What the task asks: Which lines in the data contain the word "input"? Please copy each of them.

+++++

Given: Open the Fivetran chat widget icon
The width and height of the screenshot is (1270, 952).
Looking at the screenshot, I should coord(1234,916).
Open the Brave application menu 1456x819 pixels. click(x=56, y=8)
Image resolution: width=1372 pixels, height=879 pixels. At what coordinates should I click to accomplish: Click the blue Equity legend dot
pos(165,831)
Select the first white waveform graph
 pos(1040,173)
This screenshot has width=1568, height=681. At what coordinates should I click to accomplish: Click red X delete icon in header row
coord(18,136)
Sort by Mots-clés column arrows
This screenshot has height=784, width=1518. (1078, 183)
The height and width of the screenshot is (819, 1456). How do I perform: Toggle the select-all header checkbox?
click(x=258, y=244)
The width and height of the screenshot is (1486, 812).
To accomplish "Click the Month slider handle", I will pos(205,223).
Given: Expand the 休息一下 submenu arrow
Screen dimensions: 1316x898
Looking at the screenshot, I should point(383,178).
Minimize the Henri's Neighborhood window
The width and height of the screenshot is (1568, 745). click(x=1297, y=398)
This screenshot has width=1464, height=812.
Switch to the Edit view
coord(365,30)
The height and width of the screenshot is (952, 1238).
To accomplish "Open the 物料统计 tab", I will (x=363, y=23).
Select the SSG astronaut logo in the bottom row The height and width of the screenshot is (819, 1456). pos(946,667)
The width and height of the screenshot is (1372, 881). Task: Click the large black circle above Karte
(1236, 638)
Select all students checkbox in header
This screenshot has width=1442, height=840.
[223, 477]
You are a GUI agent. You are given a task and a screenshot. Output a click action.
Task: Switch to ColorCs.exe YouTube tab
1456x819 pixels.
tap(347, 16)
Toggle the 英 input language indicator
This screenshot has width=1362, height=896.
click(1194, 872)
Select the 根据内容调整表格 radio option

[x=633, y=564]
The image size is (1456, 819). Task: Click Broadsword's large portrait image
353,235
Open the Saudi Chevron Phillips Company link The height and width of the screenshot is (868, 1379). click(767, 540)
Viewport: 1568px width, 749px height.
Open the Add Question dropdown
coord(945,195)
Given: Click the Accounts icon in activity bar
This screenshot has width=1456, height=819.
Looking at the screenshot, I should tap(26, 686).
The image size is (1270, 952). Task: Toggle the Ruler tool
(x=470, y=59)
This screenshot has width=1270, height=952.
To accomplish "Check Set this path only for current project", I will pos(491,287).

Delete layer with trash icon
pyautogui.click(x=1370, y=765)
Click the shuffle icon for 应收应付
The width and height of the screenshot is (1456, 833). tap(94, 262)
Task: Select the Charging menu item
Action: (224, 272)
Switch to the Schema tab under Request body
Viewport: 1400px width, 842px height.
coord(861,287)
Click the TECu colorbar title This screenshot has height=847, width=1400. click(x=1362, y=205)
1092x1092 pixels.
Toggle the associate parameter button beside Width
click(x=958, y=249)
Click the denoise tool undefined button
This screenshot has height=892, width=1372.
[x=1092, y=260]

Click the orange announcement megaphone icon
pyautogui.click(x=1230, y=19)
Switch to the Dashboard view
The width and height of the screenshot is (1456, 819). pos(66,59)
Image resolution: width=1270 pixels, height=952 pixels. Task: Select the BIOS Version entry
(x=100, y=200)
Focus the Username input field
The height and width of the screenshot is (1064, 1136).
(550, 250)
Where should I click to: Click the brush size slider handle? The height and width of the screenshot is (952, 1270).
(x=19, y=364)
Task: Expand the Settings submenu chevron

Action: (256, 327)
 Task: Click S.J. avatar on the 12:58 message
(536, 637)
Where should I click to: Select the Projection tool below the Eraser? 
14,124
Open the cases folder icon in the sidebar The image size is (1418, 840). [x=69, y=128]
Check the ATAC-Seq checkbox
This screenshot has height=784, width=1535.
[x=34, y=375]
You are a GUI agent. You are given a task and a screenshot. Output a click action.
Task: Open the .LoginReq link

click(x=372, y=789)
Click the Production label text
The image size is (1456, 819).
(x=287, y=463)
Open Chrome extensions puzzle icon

+++++

Response:
Toggle the 英 input language indicator
Focus the Username input field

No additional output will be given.